Why the Election Polls Missed the Mark
By Steven Shepard
Updated: December 26, 2012 | 3:24 p.m.
December 26, 2012 | 8:00 a.m.
In the days following an election in which his organization's polls proved to be inaccurate, Gallup Editor in Chief Frank Newport published a blog post warning of "a collective mess."
The results of the election--President Obama's 4-point victory--was not the only indication that Gallup's polls were biased in favor of Republican Mitt Romney. Websites that average and aggregate polls showed, on balance, that Obama was in a stronger position than Gallup's polls did, which allowed some observers to paint the longtime pollster as an outlier, both before and after the votes were tallied.
Newport, in his blog post three days after the election, saw these aggregators as a threat--not only to the Gallup Organization but to the entire for-profit (and nonprofit) public-opinion industry. "It's not easy nor cheap to conduct traditional random sample polls," Newport wrote. "It's much easier, cheaper, and mostly less risky to focus on aggregating and analyzing others' polls. Organizations that traditionally go to the expense and effort to conduct individual polls could, in theory, decide to put their efforts into aggregation and statistical analyses of other people's polls in the next election cycle and cut out their own polling. If many organizations make this seemingly rational decision, we could quickly be in a situation in which there are fewer and fewer polls left to aggregate and put into statistical models."
http://www.nationaljournal.com/politics/why-the-election-polls-missed-the-mark-20121226?page=1Blah, blah, blah.
I have contended that pollsters attempt to use their poll results to shape public opinion, more than using their polls to measure public opinion.
And it goes largely undetected because their questions, how they chose their sample and how they conducted the poll is rarely published.

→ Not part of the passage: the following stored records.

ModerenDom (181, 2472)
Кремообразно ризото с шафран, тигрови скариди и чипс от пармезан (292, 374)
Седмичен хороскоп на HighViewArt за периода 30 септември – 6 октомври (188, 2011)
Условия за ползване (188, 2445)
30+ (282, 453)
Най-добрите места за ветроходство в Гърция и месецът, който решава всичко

During the Bush era, I took a telephone poll.
The first question was whether I attended church regularly. Note: not a place of worship, but church.
At some point, the questions subtly built on each other and toward favoring Dummya.
After about ten such questions, I was asked if blamed Bush for the problems of the country.
When I said "yes," the pollster actually snickered audibly.
A less stubborn and more approval-seeking person than I might have said, "Oh, did I say I blamed Bush? I meant, no, of course I don't blame Bush."
Those kinds of things are rarely in a story about poll results.
And raise your hand if you're the slightest bit surprised that a Gallup poll was biased in favor of the Republican candidate.
But, an article like this is never going to say anything remotely like that.